Excerpt

************

Cells that are unable to process Ci-155 (blue) in the developing wing of a fruit fly only induce hedgehog signaling (red) when Ci-155 is activated by an intermediate gene in the pathway (green cells) or by hedgehog molecules released from nearby cells (top right, no blue). Image credit: Jamie Little (CC BY 4.0)
Morphogens play a crucial role in determining how cells are organized in developing organisms. These chemical signals act over a wide area, and the amount of signal each cell receives typically initiates a sequence of events that spatially pattern the multiple cells of an organ or tissue. One of the most well-studied groups of morphogens are the hedgehog proteins, which are involved in the development of many animals, ranging from flies to humans.
In fruit flies, hedgehog proteins kickstart a cascade of molecular changes that switch on a set of 'target' genes. They do this by ultimately altering the activity of a protein called cubitus interruptus, which comes in two lengths: a long version called Ci-155 and a short version called Ci-75. When hedgehog is absent, Ci-155 is kept in an inactive state in the cytoplasm, where it is slowly converted into its shorter form, Ci-75: this repressor protein is then able to access the nucleus, where it switches ‘off’ the target genes. However, when a hedgehog signal is present, the processing of Ci into its shorter form is inhibited. Instead, Ci-155 becomes activated by a separate mechanism that allows the long form protein to enter the nucleus and switch ‘on’ the target genes. But it was unclear whether hedgehog requires both of these mechanisms in order to act as a morphogen and regulate the activity of developmental genes.

************

Dataset extract
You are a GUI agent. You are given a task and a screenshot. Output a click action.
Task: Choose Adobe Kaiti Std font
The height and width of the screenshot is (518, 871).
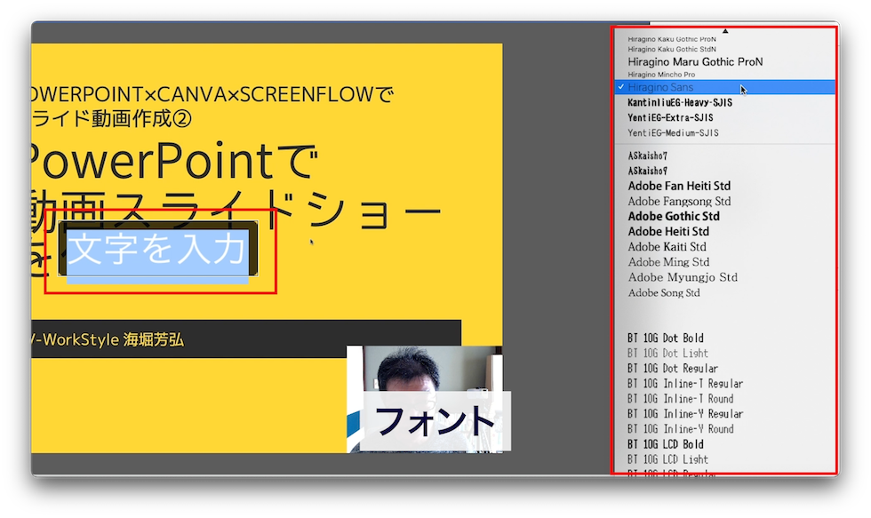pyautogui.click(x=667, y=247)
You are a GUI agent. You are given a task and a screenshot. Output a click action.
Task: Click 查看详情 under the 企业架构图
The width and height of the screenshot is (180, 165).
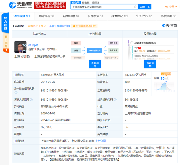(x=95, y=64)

************

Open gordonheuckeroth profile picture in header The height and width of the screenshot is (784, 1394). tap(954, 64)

************

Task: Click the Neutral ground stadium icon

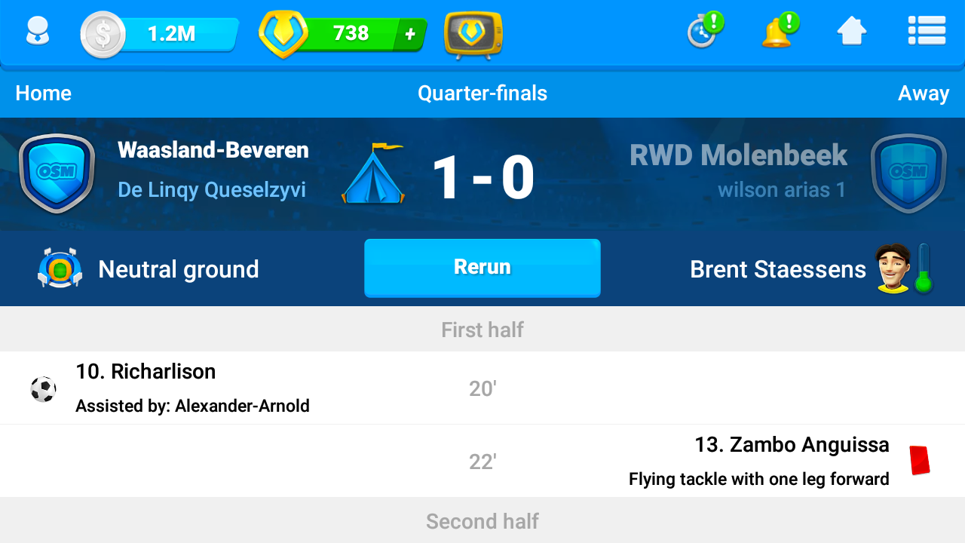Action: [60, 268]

************

Task instructions
(1) Decide whether each statement agrees with the passage on hedgehog signaling. Answer yes or no, and quote the words from the passage that decide it.
(a) Ci-75 is a repressor that switches the target genes off.
(b) Without hedgehog, Ci-155 is held in an active state in the nucleus.
(c) Hedgehog proteins are involved in development only in insects.
(2) Translate this sentence from the passage on hedgehog signaling into Spanish: "Morphogens play a crucial role in determining how cells are organized in developing organisms."
(3) Answer these questions from the passage on hedgehog signaling.
(a) What names are given to the long and short versions of cubitus interruptus?
(b) In the image, what color shows the cells that are unable to process Ci-155?
(c) Which group of morphogens is described as among the most well-studied?
Answer using only the passage on hedgehog signaling.

Solutions to the problems
(1)
(a) Yes: "this repressor protein is then able to access the nucleus, where it switches ‘off’ the target genes"
(b) No: "When hedgehog is absent, Ci-155 is kept in an inactive state in the cytoplasm"
(c) No: "involved in the development of many animals, ranging from flies to humans"

(2) Los morfógenos desempeñan un papel crucial en la determinación de cómo se organizan las células en los organismos en desarrollo.

(3)
(a) Ci-155 is the long version, and Ci-75 is the short version.
(b) Blue.
(c) The hedgehog proteins.